Task goal: For the data below, give the number of lines that include the word "Viewport" and nothing else.

Records from a dataset
● ● ● ●

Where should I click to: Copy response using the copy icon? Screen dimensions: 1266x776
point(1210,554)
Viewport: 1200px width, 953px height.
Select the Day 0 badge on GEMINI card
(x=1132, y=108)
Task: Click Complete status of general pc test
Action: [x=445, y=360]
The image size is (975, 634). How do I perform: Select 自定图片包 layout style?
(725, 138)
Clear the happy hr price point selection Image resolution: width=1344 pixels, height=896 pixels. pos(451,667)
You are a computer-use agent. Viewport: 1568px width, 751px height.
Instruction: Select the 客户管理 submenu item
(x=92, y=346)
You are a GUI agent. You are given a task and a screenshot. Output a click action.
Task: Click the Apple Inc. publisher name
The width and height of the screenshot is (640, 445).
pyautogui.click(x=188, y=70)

● ● ● ●

Solution for this task: 2